» **THE PROBLEM**: Give the line containing "The image size is (541, 414)." again, exactly, along with all later lines of the entries, through the last one.

» **DATASET RECORDS**:
-- Opening Marker --

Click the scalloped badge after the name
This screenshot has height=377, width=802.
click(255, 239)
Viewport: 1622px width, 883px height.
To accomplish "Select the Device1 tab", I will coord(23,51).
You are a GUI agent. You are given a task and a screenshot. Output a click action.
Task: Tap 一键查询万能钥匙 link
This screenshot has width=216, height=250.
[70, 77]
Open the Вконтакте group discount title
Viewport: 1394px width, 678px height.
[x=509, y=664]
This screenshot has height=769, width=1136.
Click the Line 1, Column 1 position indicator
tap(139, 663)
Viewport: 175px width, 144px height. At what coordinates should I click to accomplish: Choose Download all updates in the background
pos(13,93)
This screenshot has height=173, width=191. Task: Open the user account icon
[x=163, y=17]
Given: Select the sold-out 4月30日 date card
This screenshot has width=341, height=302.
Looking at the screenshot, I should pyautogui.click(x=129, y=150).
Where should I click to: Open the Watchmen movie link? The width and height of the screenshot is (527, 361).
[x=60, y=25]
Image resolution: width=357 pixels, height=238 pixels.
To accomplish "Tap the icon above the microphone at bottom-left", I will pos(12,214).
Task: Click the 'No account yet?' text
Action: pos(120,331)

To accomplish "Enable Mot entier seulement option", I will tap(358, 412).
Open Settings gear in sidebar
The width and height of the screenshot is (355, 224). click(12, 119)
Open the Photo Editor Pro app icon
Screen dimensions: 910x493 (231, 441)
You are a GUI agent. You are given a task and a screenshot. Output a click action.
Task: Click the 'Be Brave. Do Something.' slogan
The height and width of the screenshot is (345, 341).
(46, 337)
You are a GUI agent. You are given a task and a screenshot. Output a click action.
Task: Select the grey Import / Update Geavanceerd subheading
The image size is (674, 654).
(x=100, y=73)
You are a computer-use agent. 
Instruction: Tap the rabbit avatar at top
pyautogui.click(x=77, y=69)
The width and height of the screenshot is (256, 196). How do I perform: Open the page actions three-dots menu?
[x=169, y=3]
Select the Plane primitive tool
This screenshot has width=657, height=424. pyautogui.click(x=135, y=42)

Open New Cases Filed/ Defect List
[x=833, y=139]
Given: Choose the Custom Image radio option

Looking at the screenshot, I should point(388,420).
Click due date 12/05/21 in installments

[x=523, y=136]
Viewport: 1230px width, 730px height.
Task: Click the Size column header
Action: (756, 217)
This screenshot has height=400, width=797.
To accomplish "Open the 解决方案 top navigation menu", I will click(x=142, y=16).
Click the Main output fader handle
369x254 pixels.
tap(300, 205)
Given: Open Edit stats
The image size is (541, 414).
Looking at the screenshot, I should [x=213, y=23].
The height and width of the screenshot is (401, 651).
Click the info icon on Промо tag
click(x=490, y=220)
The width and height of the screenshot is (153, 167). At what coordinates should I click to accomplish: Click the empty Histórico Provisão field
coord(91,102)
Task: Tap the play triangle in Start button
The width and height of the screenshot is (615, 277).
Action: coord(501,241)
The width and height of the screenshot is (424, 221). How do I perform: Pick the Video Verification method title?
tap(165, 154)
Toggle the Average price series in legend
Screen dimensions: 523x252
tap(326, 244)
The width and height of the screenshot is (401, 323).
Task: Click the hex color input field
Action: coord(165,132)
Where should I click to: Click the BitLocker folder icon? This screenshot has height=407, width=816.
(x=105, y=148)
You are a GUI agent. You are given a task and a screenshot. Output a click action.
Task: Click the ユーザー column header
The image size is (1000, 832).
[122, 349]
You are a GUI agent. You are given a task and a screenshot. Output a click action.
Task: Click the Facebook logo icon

-- Closing Marker --

» **REPLY**:
The image size is (541, 414).
Looking at the screenshot, I should [x=213, y=23].
The height and width of the screenshot is (401, 651).
Click the info icon on Промо tag
click(x=490, y=220)
The width and height of the screenshot is (153, 167). At what coordinates should I click to accomplish: Click the empty Histórico Provisão field
coord(91,102)
Task: Tap the play triangle in Start button
The width and height of the screenshot is (615, 277).
Action: coord(501,241)
The width and height of the screenshot is (424, 221). How do I perform: Pick the Video Verification method title?
tap(165, 154)
Toggle the Average price series in legend
Screen dimensions: 523x252
tap(326, 244)
The width and height of the screenshot is (401, 323).
Task: Click the hex color input field
Action: coord(165,132)
Where should I click to: Click the BitLocker folder icon? This screenshot has height=407, width=816.
(x=105, y=148)
You are a GUI agent. You are given a task and a screenshot. Output a click action.
Task: Click the ユーザー column header
The image size is (1000, 832).
[122, 349]
You are a GUI agent. You are given a task and a screenshot. Output a click action.
Task: Click the Facebook logo icon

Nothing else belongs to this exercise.